Power Solutions International, Inc.

WOOD DALE, Ill., March 28, 2024 (GLOBE NEWSWIRE) -- Power Solutions International, Inc. (the “Company” or “PSI”) amended its $130 million uncommitted senior secured revolving credit agreement (the “Fourth Amended and Restated Credit Agreement”), with Standard Chartered Bank, as administrative agent (“Standard Chartered”), and the lenders party thereto from time to time. The Fourth Amended and Restated Credit Agreement extends the maturity date of loans outstanding under its previous credit facility to the earlier of March 21, 2025 or the demand of Standard Chartered. The Fourth Amended and Restated Credit Agreement has an outstanding principal balance of $50 million with no principal payments scheduled as of the date of this release.

The Fourth Amended and Restated Credit Agreement is subject to customary events of default and covenants, including minimum consolidated EBITDA and Consolidated Interest Coverage Ratio covenants for the second and third quarters of 2024. Borrowings under the Fourth Amended and Restated Credit Agreement will incur interest at either the alternate base rate or the Secured Overnight Financing Rate (“SOFR”) plus 3.45% per annum.

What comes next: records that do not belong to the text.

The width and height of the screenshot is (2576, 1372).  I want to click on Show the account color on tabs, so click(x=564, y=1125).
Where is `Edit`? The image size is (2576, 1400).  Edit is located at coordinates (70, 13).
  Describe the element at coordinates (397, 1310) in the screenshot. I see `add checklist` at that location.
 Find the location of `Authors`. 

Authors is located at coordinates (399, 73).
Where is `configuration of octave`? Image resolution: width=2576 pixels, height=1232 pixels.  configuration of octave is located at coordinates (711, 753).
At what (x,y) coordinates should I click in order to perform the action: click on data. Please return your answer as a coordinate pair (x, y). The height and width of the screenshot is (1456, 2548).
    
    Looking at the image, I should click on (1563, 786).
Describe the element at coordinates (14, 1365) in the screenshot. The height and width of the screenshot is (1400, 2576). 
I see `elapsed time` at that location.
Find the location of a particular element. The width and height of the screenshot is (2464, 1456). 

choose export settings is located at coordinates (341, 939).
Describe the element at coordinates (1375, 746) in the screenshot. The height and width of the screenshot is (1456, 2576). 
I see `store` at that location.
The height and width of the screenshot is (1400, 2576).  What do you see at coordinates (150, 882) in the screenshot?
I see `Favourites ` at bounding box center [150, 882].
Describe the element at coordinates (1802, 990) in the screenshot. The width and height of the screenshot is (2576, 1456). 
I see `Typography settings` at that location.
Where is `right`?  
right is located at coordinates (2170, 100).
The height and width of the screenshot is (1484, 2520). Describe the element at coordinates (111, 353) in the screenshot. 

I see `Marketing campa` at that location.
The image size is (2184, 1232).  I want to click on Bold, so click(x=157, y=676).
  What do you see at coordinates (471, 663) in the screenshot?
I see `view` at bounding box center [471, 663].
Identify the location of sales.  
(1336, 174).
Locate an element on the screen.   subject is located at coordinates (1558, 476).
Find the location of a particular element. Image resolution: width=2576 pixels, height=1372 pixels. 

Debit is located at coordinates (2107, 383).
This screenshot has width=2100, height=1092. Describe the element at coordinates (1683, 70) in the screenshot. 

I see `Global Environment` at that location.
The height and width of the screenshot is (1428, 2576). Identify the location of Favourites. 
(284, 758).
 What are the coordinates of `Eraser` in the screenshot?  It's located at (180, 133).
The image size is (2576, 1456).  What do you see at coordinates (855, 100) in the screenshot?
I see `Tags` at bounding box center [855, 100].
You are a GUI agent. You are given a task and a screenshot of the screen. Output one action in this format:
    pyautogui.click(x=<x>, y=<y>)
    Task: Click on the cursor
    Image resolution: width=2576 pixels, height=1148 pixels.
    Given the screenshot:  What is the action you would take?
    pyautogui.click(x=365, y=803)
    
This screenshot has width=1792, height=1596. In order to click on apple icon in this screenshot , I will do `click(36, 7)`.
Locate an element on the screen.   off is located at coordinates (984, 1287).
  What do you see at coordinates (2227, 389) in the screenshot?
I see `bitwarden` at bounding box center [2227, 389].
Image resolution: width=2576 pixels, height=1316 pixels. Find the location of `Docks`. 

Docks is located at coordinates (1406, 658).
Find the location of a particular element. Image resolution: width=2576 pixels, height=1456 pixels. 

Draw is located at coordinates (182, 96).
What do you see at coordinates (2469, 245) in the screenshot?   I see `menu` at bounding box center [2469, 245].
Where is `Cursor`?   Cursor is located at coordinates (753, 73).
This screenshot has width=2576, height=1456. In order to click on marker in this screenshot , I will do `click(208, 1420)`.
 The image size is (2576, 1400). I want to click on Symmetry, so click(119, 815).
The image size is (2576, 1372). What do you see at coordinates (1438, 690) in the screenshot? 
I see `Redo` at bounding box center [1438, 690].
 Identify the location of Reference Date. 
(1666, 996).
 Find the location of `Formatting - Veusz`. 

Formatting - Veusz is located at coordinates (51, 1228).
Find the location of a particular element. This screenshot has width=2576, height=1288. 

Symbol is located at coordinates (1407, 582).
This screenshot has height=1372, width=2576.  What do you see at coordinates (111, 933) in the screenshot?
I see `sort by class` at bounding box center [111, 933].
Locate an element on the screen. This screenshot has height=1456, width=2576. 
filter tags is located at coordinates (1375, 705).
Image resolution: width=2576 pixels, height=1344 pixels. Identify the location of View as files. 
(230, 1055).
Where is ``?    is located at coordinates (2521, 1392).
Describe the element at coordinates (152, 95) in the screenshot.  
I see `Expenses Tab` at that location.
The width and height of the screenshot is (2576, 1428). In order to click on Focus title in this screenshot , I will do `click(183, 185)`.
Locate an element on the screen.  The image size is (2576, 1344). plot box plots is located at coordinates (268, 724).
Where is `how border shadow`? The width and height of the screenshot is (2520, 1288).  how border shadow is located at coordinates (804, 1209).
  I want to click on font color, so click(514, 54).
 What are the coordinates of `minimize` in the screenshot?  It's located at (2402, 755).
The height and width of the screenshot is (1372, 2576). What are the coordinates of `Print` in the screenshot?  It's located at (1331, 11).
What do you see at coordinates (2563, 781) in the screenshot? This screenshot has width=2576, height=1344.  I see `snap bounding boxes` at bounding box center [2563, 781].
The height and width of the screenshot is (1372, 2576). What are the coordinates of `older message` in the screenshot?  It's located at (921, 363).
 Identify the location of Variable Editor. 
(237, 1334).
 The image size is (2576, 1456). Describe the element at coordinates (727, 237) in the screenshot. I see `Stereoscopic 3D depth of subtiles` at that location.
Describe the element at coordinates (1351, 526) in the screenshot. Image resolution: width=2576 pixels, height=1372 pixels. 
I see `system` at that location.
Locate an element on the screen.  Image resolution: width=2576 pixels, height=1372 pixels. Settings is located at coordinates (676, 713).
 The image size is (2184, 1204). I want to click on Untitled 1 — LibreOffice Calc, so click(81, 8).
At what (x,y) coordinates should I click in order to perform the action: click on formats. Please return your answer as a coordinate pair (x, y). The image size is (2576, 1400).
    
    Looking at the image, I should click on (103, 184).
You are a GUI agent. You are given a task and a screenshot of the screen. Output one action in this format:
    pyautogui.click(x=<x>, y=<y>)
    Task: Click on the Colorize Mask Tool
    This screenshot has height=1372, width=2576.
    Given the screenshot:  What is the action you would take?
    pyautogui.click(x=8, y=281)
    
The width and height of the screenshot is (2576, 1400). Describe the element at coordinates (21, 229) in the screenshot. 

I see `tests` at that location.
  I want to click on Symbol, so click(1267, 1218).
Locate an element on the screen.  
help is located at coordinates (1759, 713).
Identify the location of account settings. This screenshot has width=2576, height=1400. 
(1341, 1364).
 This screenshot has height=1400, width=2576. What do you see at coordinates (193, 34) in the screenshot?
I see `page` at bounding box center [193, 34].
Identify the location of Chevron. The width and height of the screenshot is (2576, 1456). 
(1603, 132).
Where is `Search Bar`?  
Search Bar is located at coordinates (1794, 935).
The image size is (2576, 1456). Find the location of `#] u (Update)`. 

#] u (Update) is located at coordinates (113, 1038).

The obligations under the Fourth Amended and Restated Credit Agreement are unconditionally guaranteed, on a joint and several basis, by certain wholly-owned, existing and subsequently acquired or formed direct and indirect domestic subsidiaries of the Company, subject to customary exceptions. The obligations under the Fourth Amended and Restated Credit Agreement are secured by substantially all assets of the Company and the Company’s wholly-owned subsidiaries.

In connection with the Fourth Amended and Restated Credit Agreement, on March 22, 2024, the Company also amended one of its existing shareholder’s loan agreements with its majority stockholder, Weichai America Corp. (“Weichai”), to among other things, extend the maturity date thereof. The Company and Weichai agreed not to renew the first shareholder’s loan agreement, which expired on March 24, 2024, providing the Company with a $130.0 million subordinated loan under which Weichai was obligated to advance funds solely for purposes of repaying outstanding borrowings under the Third Amended and Restated Uncommitted Revolving Credit Agreement dated as of March 24, 2023 among the Company, certain subsidiaries of the Company party thereto, Standard Chartered, as administrative agent, and the lenders party thereto from time to time if the Company was unable to pay such borrowings. The shareholder’s loan agreement providing the Company with a $30 million subordinated loan at the discretion of Weichai at an annual interest rate equal to SOFR plus 4.05% per annum (the “$30 Million Second Amended and Restated Shareholder’s Loan Agreement”) was amended to extend the maturity date from March 31, 2024 to March 31, 2025. Further, if the applicable term SOFR is negative, the interest rate per annum shall be deemed to be 4.05% per annum. If the interest rate for any loan is lower than Weichai’s borrowing cost, the interest rate for such loan shall be equal to Weichai’s borrowing cost plus 1%. The $30 Million Second Amended and Restated Shareholder’s Loan Agreement is subject to customary events of default and covenants. The Company has covenanted to secure any amounts borrowed under the $30 Million Second Amended and Restated Shareholder’s Loan Agreement upon payment in full of all amounts outstanding under the Fourth Amended and Restated Credit Agreement.